Zie Een hardwareonderdeel vervangen voor meer informatie en koppelingen naar partnerdocumentatie.
Met de herstelactie wordt een knooppunt hersteld. Gebruik deze alleen voor een van de volgende scenario's:
- Volledige vervanging van knooppunten (met of zonder nieuwe gegevensschijven).
- Na storing en vervanging van hardwareonderdelen (indien geadviseerd in de documentatie over vervangbare eenheid [FRU]).
Belangrijk
Raadpleeg de FRU-documentatie van uw OEM-hardwareleverancier voor exacte stappen wanneer u een knooppunt of afzonderlijke hardwareonderdelen moet vervangen. In de FRU-documentatie wordt aangegeven of u de herstelactie moet uitvoeren nadat u een hardwareonderdeel hebt vervangen.

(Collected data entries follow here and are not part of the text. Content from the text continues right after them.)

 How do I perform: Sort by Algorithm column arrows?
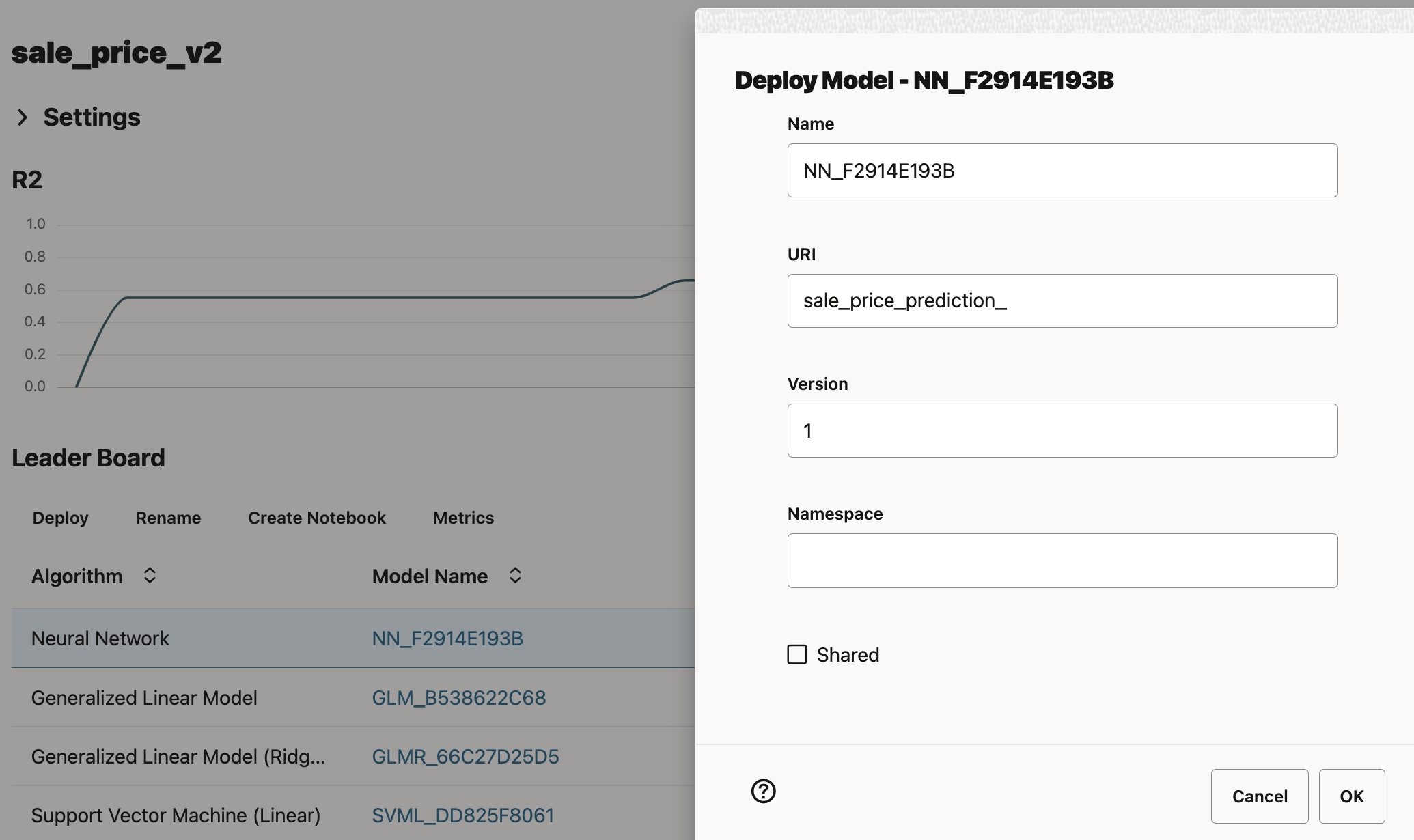150,576
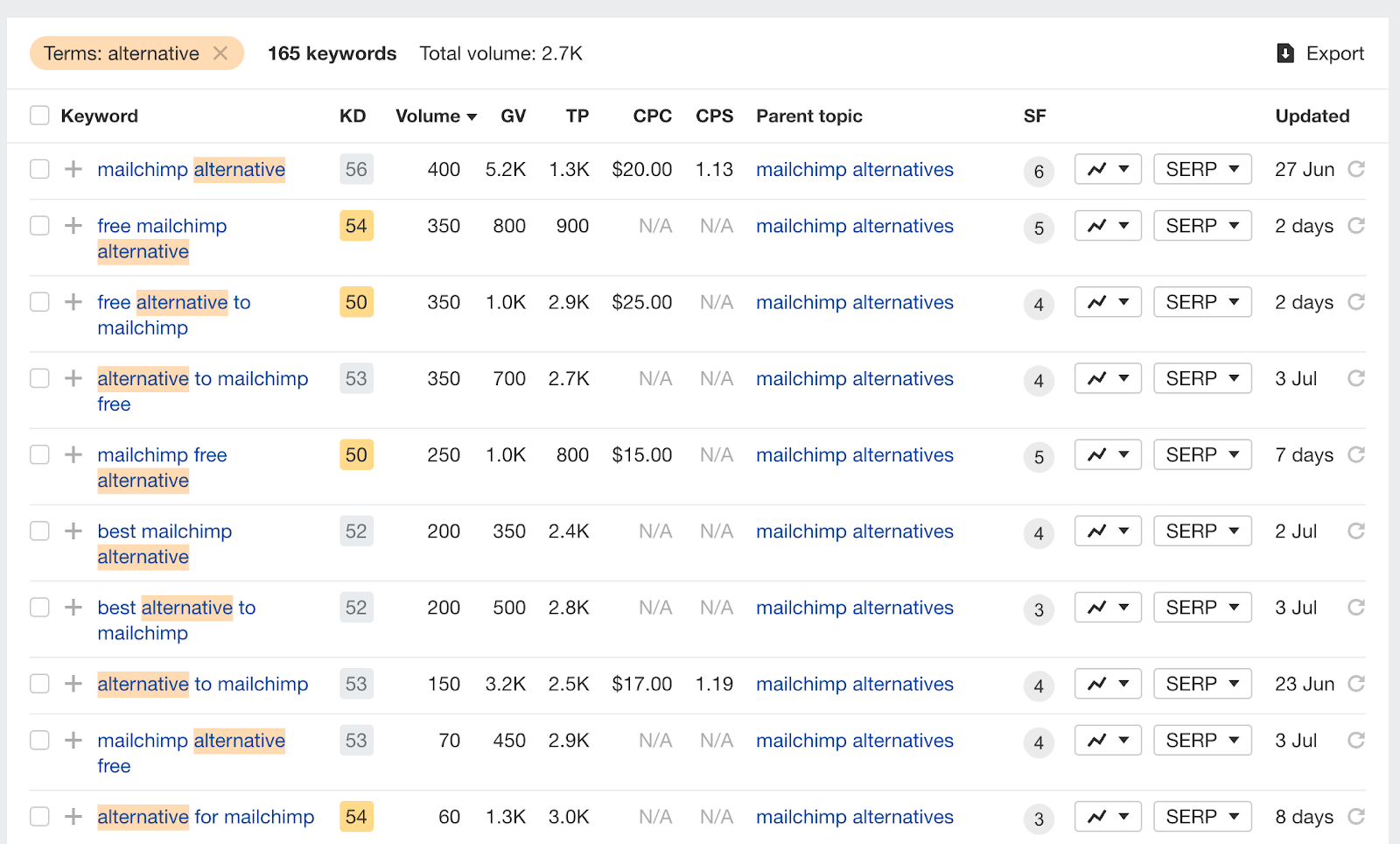Check the checkbox for "alternative to mailchimp"
Image resolution: width=1400 pixels, height=844 pixels.
[39, 683]
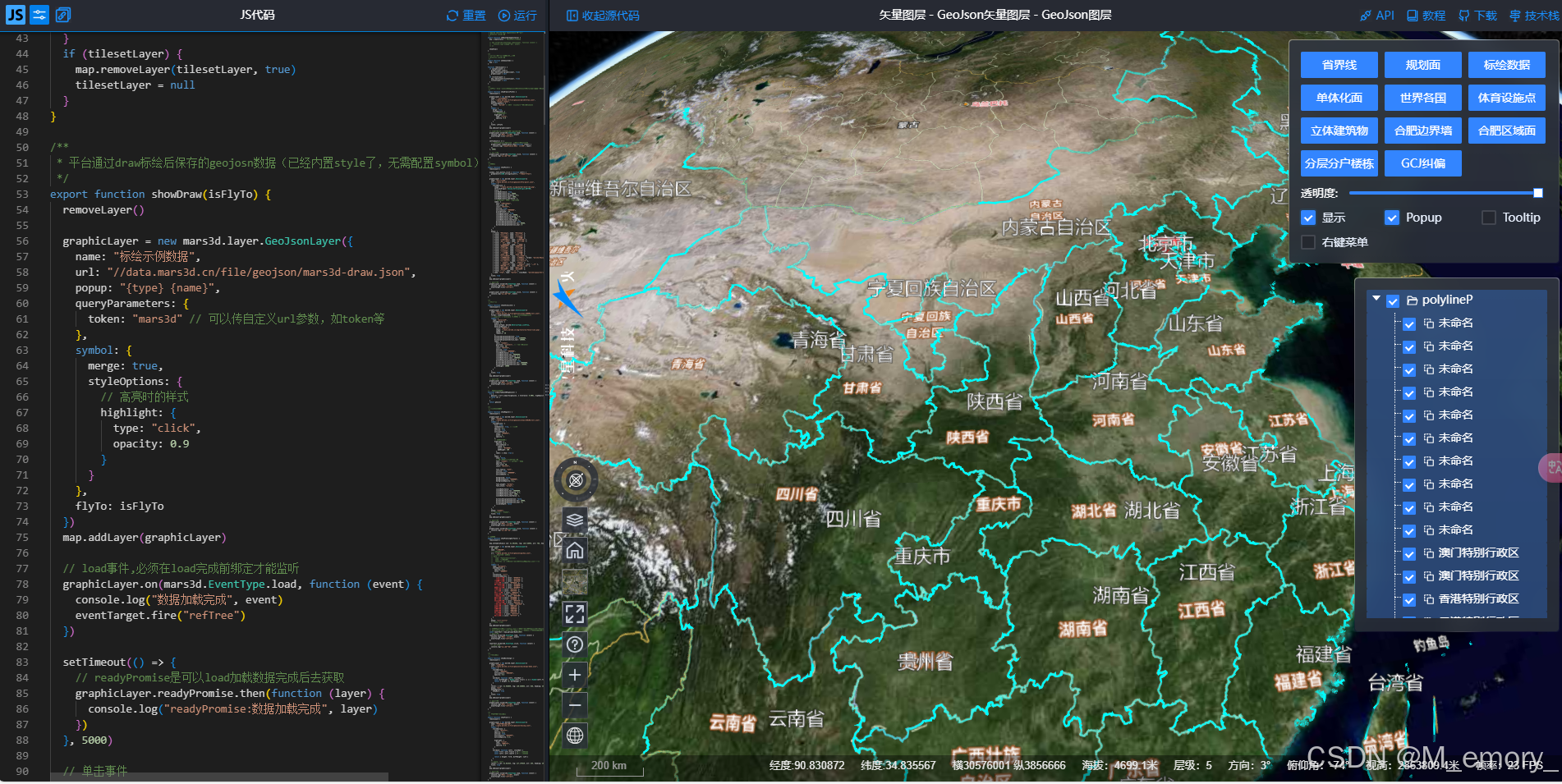Uncheck the Popup checkbox
The image size is (1562, 784).
1392,218
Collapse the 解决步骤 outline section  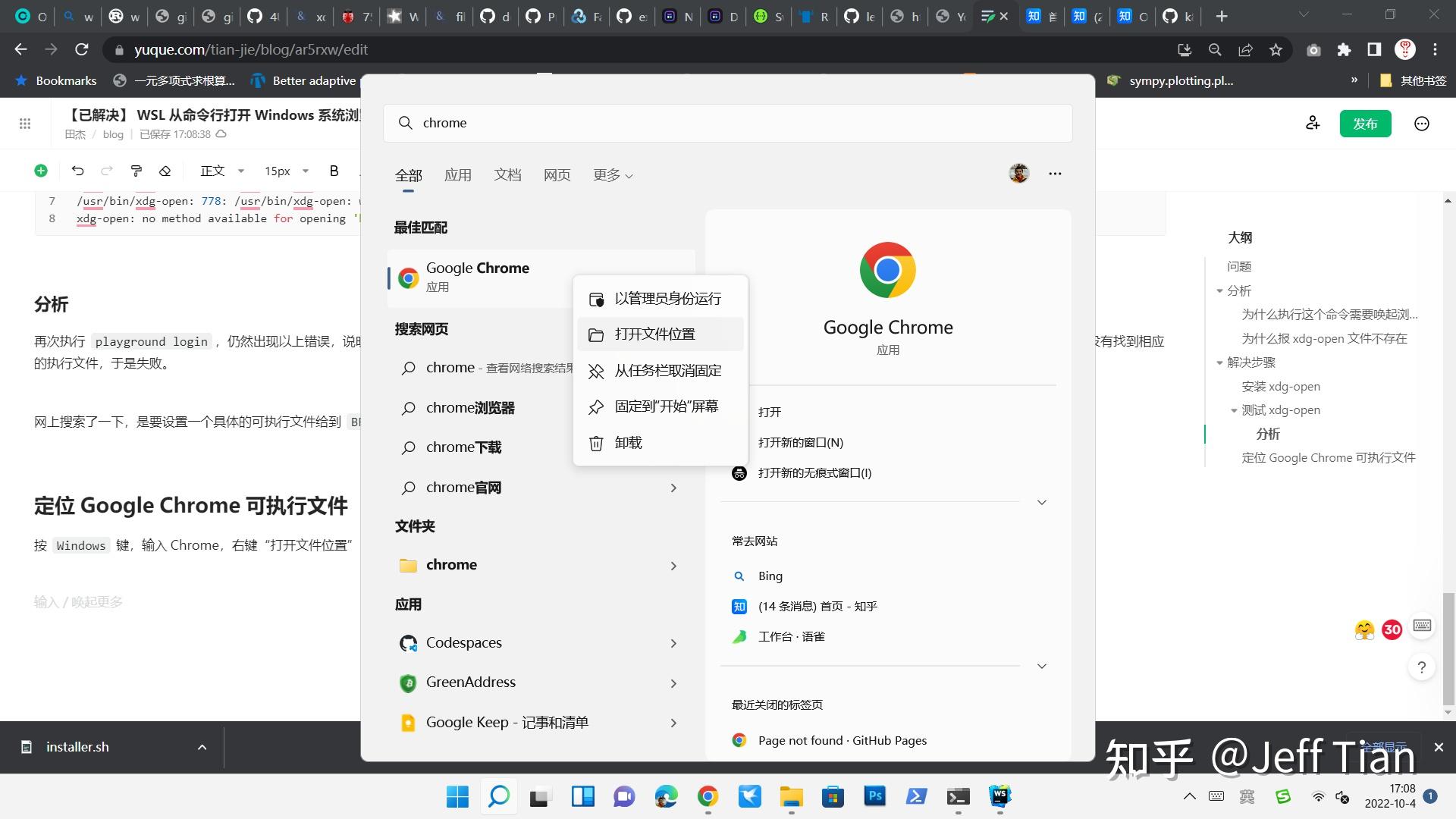[x=1219, y=362]
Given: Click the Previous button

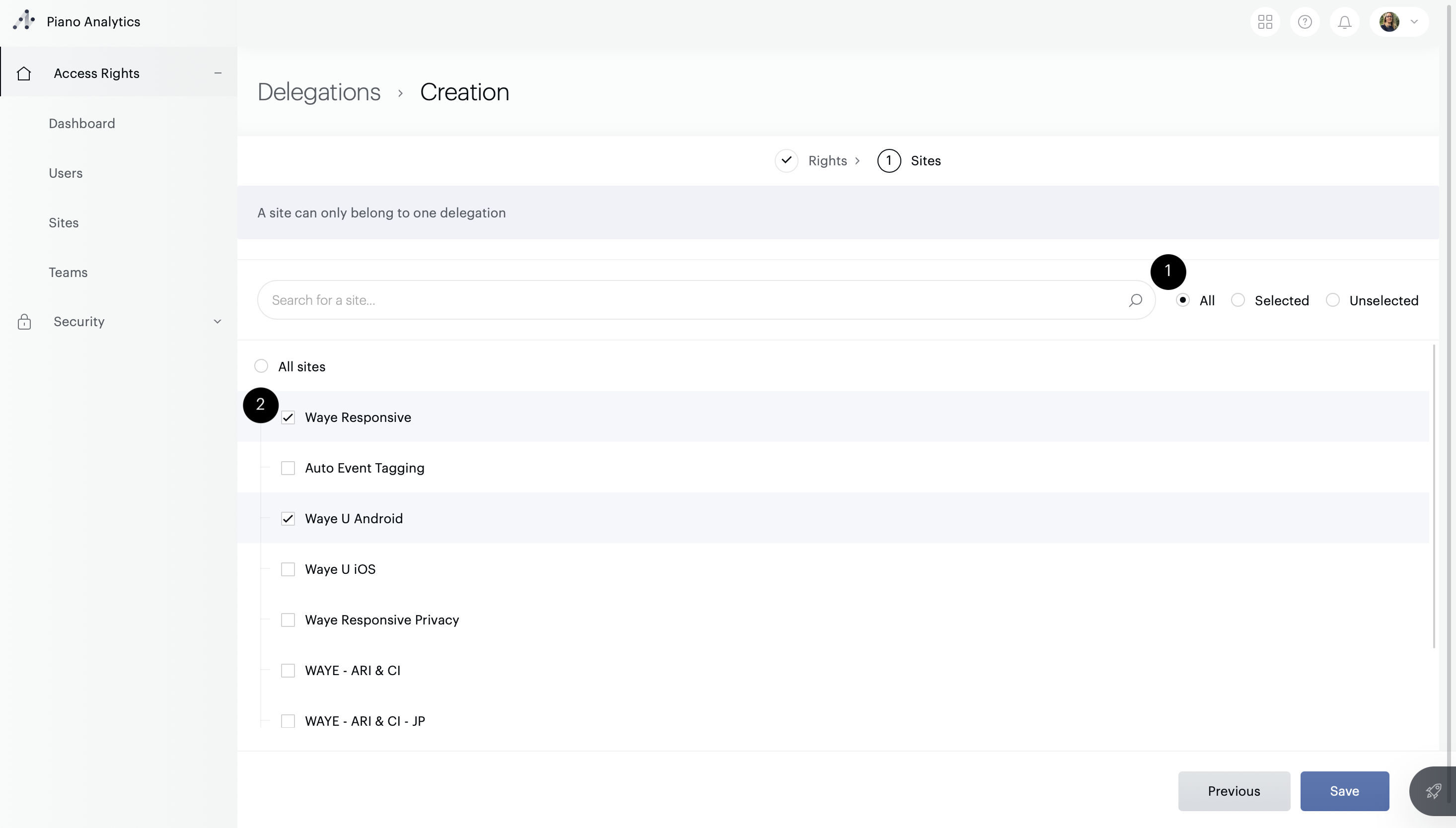Looking at the screenshot, I should pos(1234,791).
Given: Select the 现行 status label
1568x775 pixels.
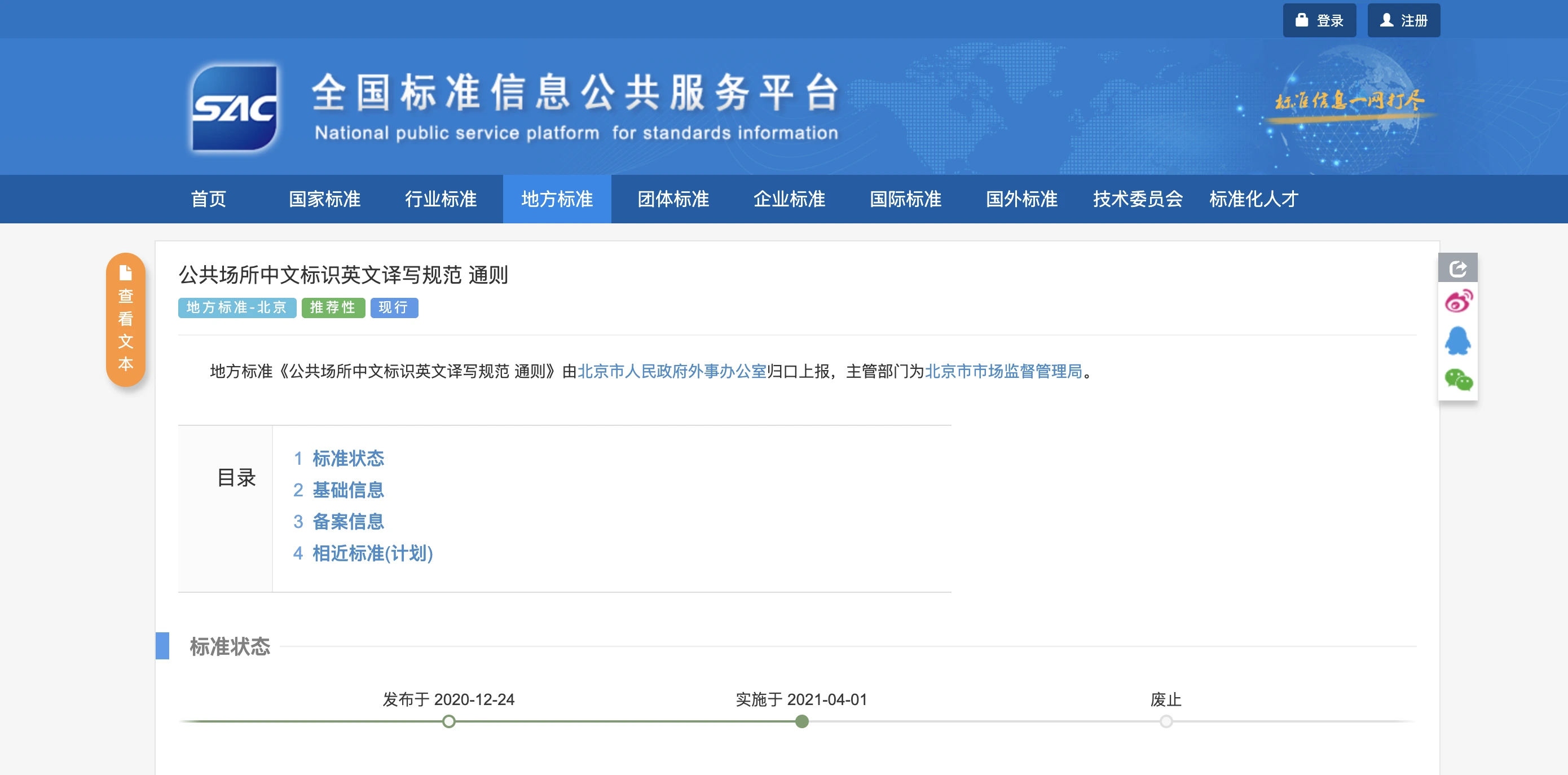Looking at the screenshot, I should point(394,308).
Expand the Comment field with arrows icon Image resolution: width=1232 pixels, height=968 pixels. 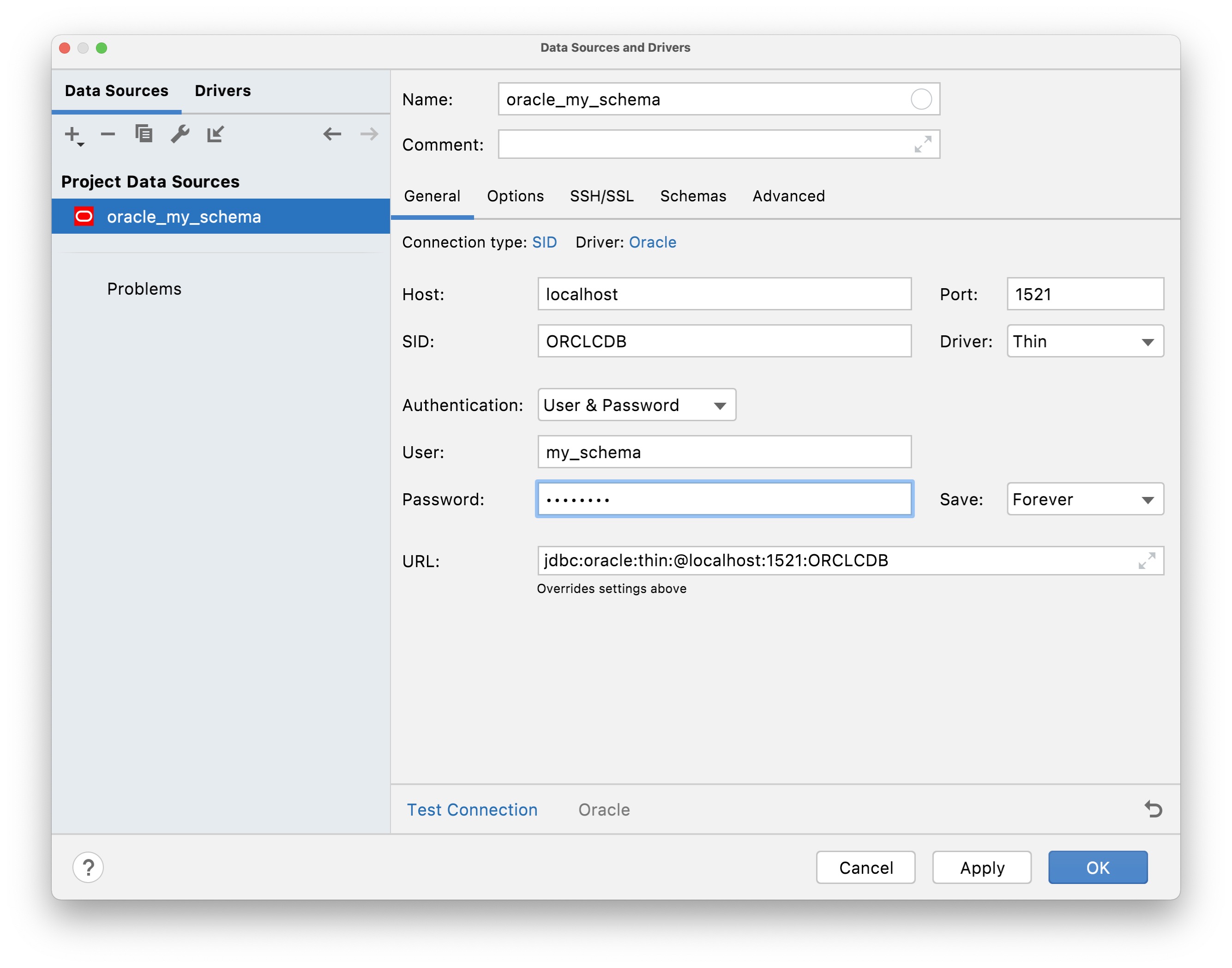click(922, 145)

Wanneer u de herstelactie uitvoert, moet u het IP-adres van de BMC opgeven.
Als u de herstelactie wilt uitvoeren, opent u een PowerShell-prompt met verhoogde bevoegdheid en voert u de volgende cmdlet uit:
Repair-AzsScaleUnitNode -Location <RegionName> -Name <NodeName> -BMCIPv4Address <BMCIPv4Address>
Afsluiten
Met de afsluitactie worden eerst alle actieve workloads verplaatst naar de resterende knooppunten in dezelfde schaaleenheid. Vervolgens wordt met de actie het schaaleenheidknooppunt probleemloos afgesloten.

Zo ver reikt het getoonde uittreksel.